Fish night, one of the most dreaded nights of the week in my house. Well, okay, lets say of the month. Fish is a hard sell over here.
The salmon I make is too fishy, the cod is fishy and too dry, and the trout is “okay”. Sigh. The word everyone wants to hear after a long day of work, picking up the kids and sweating over the stove while trying to stop my two boys from ripping the house to shreds. Or even better, “It’s good I guess, but I wouldn’t make it again.”
But there’s hope. I found an easy to prepare recipe that my family finally loves. If you have finicky fish people in your family, hopefully you’ll have as much luck with this recipe as I did.
Just as a note, I sometimes reduce the amount of fish to 4 fillets as 6 is too much for us. Both my husband and I have a strict “no microwaving fish” policy where we work. Leftovers would sometimes end up going to waste, so I started to make a smaller portion to begin with.
Halibut – Braised with Carrots, Onions and Celery
Adapted from Robin Miller, Food Network
- 1 tablespoon olive oil
- 6 (6-ounce) halibut fillets
- Salt and freshly ground black pepper
- 1/2 cup chopped carrots
- 1/2 cup chopped onions
- 1/2 cup chopped celery
- 3 to 4 cloves garlic, minced
- 1 cup dry white wine
- 2 bay leaves
- 1 cup chicken broth
- 1 lemon, cut in to wedges
Heat oil in a large saucepan or Dutch oven over medium-high heat. Season halibut with salt and pepper. Add halibut to hot pan and cook 2 minutes per side, until golden brown. Remove halibut from pan and set aside. Be careful flipping over and removing the halibut as it’s very tender and flakes easily.

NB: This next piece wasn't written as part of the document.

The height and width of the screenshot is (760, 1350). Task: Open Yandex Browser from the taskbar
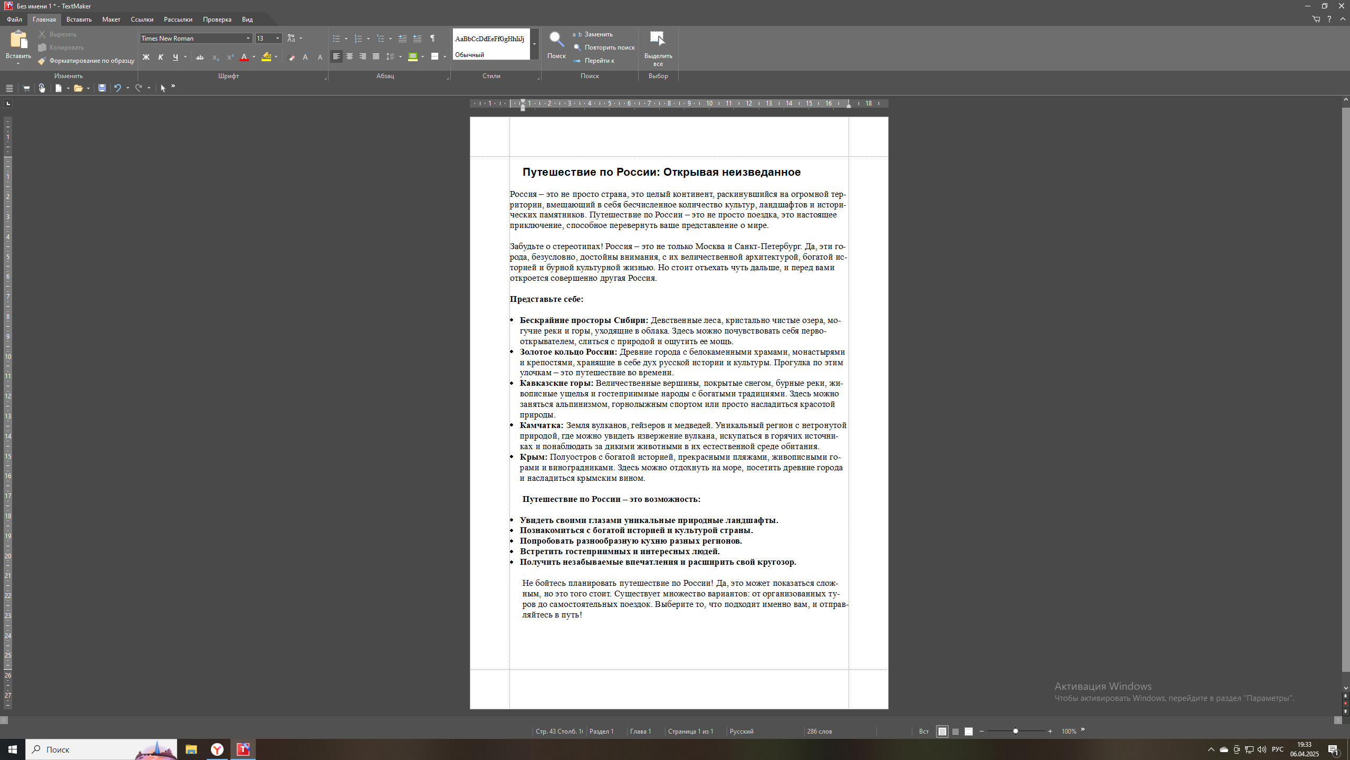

To the same pan, add carrots, onions, celery, and garlic. Add a bit more olive oil if necessary. Sauté 3 minutes, until soft. Return halibut to pan and add wine. Simmer 1 minute. Add bay leaves and broth and simmer 10 minutes, until fish is fork tender. Remove from heat.
I like to serve the halibut on a bed of rice with some of the broth ladled over top. Serve with a wedge of lemon, the juice brightens up the halibut nicely.